Many decision-making tasks (including Go and chess) are composed of sequential decisions that require an agent to explore large decision trees. As the tree grows exponentially large with increasing number of decisions, humans and algorithms rely on various heuristics to avoid exploring the full tree [3,26,27]. Huys et al. [26] introduced a goal-directed decision-making task where participants plan and make sequential moves on a directed network (figure 1). Each move is associated with gains or losses of different magnitude. Participants have full knowledge of the network and the rewards associated with each transition between two nodes. The authors found that people tend to selectively discount decision branches following a large cost [26,28]. We call this selective discounting aversive pruning bias. Such a heuristic can lead to sub-optimal solutions when an initial cost has to be born before a larger reward can be gained [29]. Lieder et al. showed that an algorithm can augment human decisions by providing pseudo-rewards (e.g. gamified badges and direct rewards) that reshapes the value of each option based on an optimal value function so as to render people’s myopic strategy optimal [29]. They showed that such pseudo-rewards can significantly increase participants' performance. Similar asocial algorithmic aids to human cognition have been investigated [30], but it remains unclear whether the associated benefits disappear when the aid is removed. We address the question of whether algorithms can durably improve human performance via social learning and whether humans further transmit such new behaviour to new human imitators. Social learning can be especially useful in complex problems and under uncertainty [7,31–33], and it does not require explicit causal understanding to be effective [34].

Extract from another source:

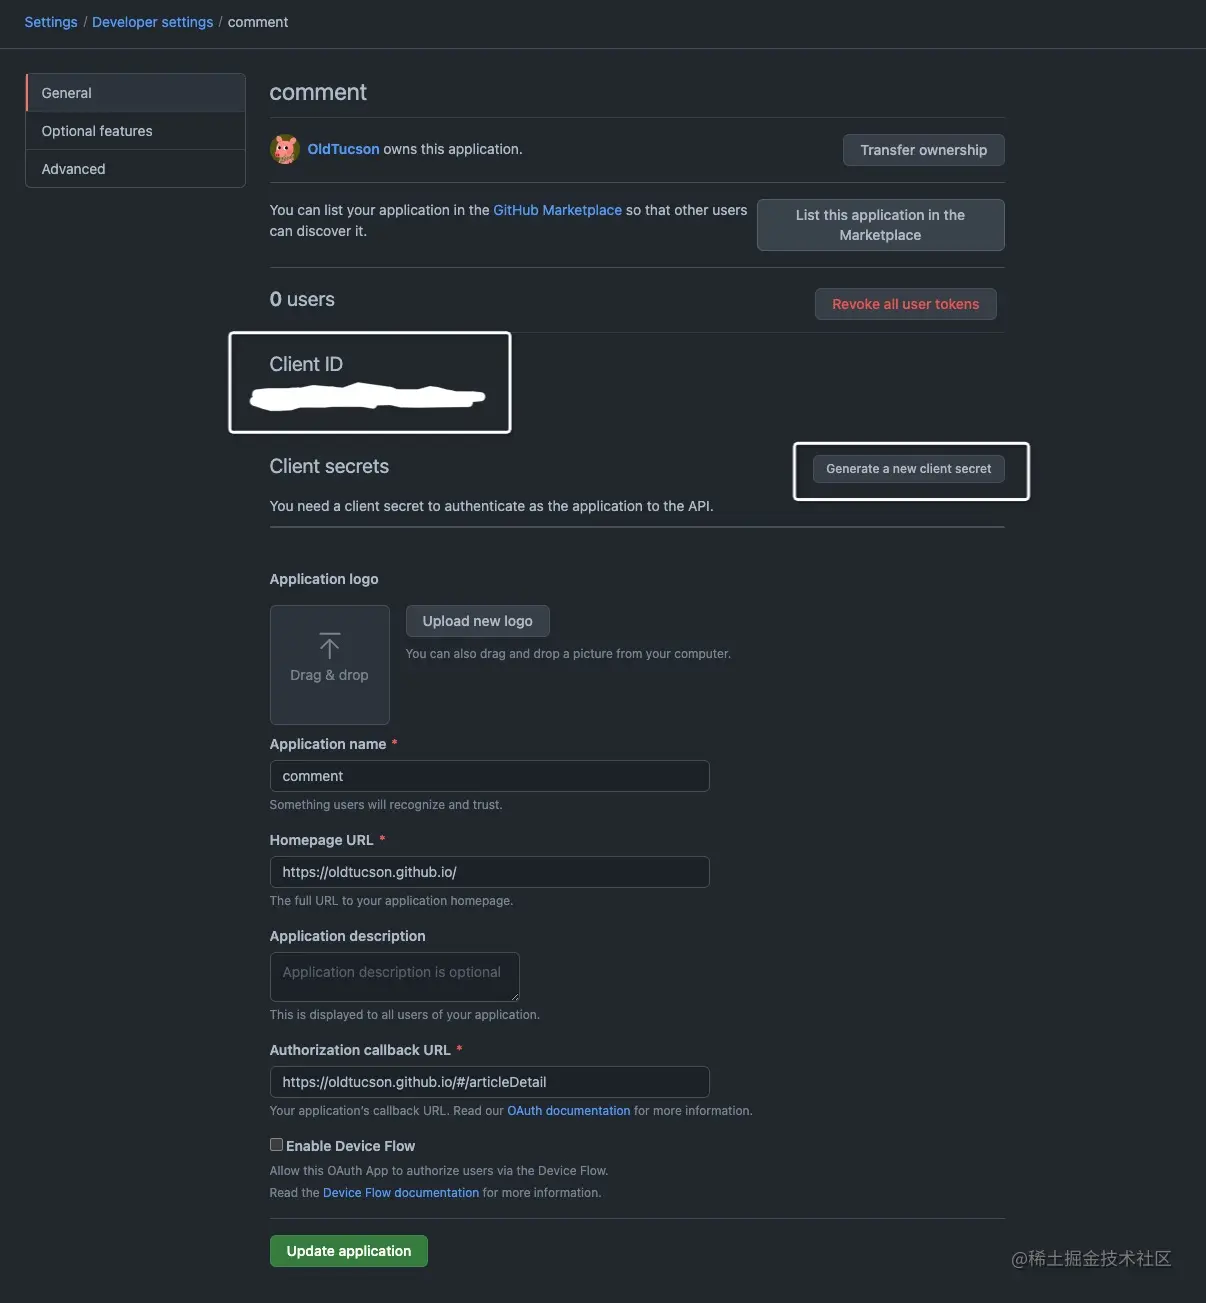Click the Update application button
Viewport: 1206px width, 1303px height.
349,1251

This paper explores hybrid social learning in the lab, adapting Huys’s decision-making task to a transmission chain paradigm with human and algorithmic players [35–37]. In a transmission chain, players solve a task in a sequence and can observe (and copy) the solution of the previous player before they enter theirs [38]. We compare a control condition of human-only players with a hybrid treatment condition where an algorithm replaced a human player in the second generation. Transmission chains have been used to investigate how biases in social learning shape cultural evolution [38–40]. Previous research has shown that humans have different biases of what (content bias) and who (context bias) is copied [7,41]. Both content and context biases are likely to be important in hybrid social learning. For instance, people differ in how they develop and sustain trust in human and algorithmic partners [42,43]. As we were interested in what people learn from artificial players, we controlled context bias by not revealing whether the previous player in the transmission chain was a human or an algorithm.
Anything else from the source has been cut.